A cadre of engineers and planners who design America’s roads, bridges, hospitals and other critical infrastructure fear that an emerging tool that would replace the nation’s out-of-date rainfall and flood data is on the Trump Administration chopping block.

The new tool, Atlas 15, uses modernized rainfall data to allow engineers to design and build infrastructure to withstand flooding for decades to come as extreme rainfall predictably worsens.

Without it, the engineers and planners say, they would be forced to rely on old data that understate flood risks and put infrastructure in harm’s way.

They are calling on federal officials to save Atlas 15, as heated debate on the federal budget continues.

Chad Berginnis, who directs the national Association of State Floodplain Managers, said there is an urgent need for authoritative data reflecting how weather patterns have dramatically changed over several decades and as recently as last year.

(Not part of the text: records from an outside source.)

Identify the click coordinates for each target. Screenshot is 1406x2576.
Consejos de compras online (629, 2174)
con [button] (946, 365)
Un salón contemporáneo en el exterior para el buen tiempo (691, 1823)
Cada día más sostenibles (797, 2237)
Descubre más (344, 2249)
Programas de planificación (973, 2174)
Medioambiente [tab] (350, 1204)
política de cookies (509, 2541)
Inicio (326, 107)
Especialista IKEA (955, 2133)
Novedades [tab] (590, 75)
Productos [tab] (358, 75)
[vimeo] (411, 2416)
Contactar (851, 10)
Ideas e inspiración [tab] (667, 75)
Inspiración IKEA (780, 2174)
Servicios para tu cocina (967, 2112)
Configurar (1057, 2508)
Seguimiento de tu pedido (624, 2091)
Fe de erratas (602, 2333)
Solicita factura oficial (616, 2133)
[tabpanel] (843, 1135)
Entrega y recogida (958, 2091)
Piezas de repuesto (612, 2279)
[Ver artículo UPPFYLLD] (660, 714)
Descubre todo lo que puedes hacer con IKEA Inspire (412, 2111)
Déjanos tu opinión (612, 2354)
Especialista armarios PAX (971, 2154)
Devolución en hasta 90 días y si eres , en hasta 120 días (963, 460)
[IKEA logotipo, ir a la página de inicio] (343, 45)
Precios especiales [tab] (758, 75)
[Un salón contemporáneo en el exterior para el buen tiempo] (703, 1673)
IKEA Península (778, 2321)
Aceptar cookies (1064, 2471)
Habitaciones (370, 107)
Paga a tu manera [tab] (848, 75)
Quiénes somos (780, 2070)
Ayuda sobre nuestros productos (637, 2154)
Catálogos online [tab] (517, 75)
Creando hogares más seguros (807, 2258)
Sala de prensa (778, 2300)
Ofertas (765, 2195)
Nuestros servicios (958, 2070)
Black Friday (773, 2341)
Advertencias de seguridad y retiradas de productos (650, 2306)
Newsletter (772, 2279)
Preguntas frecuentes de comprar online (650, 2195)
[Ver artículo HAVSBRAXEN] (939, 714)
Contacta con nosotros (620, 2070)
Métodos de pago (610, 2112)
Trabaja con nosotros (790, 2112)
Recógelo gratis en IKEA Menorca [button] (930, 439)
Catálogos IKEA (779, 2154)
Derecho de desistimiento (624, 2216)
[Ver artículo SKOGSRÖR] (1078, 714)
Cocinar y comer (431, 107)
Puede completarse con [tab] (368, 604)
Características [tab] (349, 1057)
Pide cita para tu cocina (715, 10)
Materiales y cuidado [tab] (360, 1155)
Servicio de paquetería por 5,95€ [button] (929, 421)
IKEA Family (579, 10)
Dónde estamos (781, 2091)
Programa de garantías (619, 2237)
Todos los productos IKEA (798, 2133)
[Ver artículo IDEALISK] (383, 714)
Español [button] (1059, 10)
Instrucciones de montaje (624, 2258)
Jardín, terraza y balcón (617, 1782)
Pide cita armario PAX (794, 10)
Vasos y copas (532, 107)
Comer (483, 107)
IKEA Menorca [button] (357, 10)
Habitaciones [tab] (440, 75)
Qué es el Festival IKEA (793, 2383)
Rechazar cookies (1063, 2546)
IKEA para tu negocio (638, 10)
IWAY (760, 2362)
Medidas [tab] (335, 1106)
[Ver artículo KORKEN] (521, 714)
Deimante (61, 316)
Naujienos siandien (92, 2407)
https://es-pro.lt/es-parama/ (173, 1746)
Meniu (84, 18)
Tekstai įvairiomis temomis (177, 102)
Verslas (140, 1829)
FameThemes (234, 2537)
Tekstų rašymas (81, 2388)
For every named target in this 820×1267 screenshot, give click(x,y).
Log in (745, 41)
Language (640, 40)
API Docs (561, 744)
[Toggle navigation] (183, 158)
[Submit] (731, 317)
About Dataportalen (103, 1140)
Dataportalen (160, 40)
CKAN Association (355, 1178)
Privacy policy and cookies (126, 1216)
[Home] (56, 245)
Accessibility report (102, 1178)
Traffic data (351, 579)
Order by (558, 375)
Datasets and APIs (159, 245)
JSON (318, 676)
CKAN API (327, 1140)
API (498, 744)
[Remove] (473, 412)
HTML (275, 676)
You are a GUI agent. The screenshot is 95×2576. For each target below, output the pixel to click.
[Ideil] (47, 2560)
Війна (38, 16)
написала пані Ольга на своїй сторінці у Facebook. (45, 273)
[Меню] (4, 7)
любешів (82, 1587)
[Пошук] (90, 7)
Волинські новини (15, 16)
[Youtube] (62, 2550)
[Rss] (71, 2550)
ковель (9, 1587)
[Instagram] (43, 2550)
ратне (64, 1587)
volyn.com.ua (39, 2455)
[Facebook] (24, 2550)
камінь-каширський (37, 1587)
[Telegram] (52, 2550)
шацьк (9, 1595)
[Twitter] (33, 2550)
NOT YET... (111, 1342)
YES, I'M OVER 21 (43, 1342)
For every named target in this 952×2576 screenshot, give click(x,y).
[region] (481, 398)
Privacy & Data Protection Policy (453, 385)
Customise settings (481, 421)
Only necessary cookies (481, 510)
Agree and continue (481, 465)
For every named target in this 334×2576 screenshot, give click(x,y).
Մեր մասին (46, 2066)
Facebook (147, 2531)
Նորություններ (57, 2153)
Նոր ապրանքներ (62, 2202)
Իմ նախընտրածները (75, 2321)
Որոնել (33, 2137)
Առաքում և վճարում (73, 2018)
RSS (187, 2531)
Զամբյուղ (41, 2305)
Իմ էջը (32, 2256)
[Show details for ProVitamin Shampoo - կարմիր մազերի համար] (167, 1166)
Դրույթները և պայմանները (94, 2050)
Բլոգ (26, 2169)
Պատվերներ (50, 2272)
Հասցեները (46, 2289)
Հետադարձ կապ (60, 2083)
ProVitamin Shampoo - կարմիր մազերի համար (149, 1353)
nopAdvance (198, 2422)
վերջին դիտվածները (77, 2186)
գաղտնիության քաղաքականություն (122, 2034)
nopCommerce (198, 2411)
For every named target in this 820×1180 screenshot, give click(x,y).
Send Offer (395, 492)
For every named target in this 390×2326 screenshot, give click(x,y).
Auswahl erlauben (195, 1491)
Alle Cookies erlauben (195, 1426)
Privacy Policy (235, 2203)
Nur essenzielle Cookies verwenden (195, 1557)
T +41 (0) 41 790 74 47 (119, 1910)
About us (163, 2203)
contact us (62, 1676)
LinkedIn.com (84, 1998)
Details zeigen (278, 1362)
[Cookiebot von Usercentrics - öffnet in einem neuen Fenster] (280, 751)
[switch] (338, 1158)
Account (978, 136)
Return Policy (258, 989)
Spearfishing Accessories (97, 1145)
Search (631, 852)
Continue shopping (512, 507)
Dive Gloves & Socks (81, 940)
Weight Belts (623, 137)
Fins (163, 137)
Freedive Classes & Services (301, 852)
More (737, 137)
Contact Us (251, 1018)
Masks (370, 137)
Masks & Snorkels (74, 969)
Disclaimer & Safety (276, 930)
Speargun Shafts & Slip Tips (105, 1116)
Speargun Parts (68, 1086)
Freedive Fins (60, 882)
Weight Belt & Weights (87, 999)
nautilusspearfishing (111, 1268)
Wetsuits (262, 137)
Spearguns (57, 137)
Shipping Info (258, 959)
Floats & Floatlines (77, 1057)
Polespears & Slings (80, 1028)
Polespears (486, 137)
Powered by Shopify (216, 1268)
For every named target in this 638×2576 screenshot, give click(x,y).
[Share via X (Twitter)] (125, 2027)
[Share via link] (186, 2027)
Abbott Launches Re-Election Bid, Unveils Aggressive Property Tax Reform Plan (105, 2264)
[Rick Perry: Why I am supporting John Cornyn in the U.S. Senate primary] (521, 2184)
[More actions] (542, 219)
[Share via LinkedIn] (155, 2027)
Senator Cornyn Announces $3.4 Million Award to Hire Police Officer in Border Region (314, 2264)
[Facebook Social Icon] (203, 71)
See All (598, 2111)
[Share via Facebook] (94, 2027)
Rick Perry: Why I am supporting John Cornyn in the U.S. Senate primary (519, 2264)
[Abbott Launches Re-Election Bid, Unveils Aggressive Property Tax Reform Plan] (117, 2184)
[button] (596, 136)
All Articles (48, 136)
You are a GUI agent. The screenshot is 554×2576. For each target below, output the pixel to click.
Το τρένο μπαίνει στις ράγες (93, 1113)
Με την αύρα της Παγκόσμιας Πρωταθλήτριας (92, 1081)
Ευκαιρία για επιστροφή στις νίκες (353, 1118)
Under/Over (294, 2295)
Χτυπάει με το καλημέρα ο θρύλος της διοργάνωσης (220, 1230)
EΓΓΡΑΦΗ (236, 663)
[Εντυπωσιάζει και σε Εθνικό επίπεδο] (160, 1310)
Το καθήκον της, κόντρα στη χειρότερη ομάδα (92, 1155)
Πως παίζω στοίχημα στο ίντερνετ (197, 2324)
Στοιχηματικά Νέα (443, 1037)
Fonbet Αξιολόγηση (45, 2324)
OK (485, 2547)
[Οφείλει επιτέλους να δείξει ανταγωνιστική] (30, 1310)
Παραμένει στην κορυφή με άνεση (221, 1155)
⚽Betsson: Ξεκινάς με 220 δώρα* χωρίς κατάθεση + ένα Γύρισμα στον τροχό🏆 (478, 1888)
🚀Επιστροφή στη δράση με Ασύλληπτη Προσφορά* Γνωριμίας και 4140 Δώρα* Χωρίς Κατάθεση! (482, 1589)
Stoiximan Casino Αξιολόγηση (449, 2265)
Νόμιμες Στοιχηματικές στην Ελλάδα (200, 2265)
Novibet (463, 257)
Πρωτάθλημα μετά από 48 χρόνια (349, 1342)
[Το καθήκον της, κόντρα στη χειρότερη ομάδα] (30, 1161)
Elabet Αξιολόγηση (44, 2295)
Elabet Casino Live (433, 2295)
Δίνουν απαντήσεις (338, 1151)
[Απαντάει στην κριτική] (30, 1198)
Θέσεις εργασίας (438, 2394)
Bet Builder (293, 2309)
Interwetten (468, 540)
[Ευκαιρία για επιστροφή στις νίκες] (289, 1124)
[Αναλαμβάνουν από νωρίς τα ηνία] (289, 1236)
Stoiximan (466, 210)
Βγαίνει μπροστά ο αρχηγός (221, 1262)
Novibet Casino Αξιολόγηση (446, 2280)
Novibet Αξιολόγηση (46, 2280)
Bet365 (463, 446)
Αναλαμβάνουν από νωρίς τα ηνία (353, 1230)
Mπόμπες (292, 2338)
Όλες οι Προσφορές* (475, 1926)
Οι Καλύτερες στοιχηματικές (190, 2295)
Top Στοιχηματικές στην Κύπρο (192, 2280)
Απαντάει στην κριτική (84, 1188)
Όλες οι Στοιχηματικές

“If I could have it today, I’d have it today. It’s that urgent,” said Berginnis, a certified floodplain manager based in Madison, Wisconsin. “In a large part of the country, infrastructure today is undersized … and it’s because of how old that…data is.”

Planners and engineers in Florida are eager to see Atlas 15 completed and released on schedule this fall.

“It needs to happen,” said Brad Hubbard, a civil engineer and certified floodplain manager who is founder and president of National Flood Experts in Tampa. “I’m excited about new data coming in. It’s overdue. I’ve designed a lot of sites from a civil engineering perspective, and new, better rainfall data will decrease the likelihood of flood, especially urban flooding.”

Hubbard says his office building just west of Tampa International Airport floods frequently now when it did not in the past. And it’s not because of hurricane-driven storm surge.

“My office here in Tampa, it floods every time it rains hard,” Hubbard said. “It wasn’t designed to take 4 inches of rain in one hour, so when that happens, we get water in our building.”

Damage was unprecedented

Having survived three major hurricanes last year that are not reflected in NOAA’s current vault of rainfall data in Atlas 14, Pinellas County Floodplain Coordinator Lisa Foster said local governments need better information to work with. Foster also is a co-chair of the Association of State Floodplain Managers’ insurance committee and its risk-rating 2.0 working group.

“Data is something that needs to be updated continuously. … We absolutely need it,” Foster said. “Local governments can’t do this level of modeling.”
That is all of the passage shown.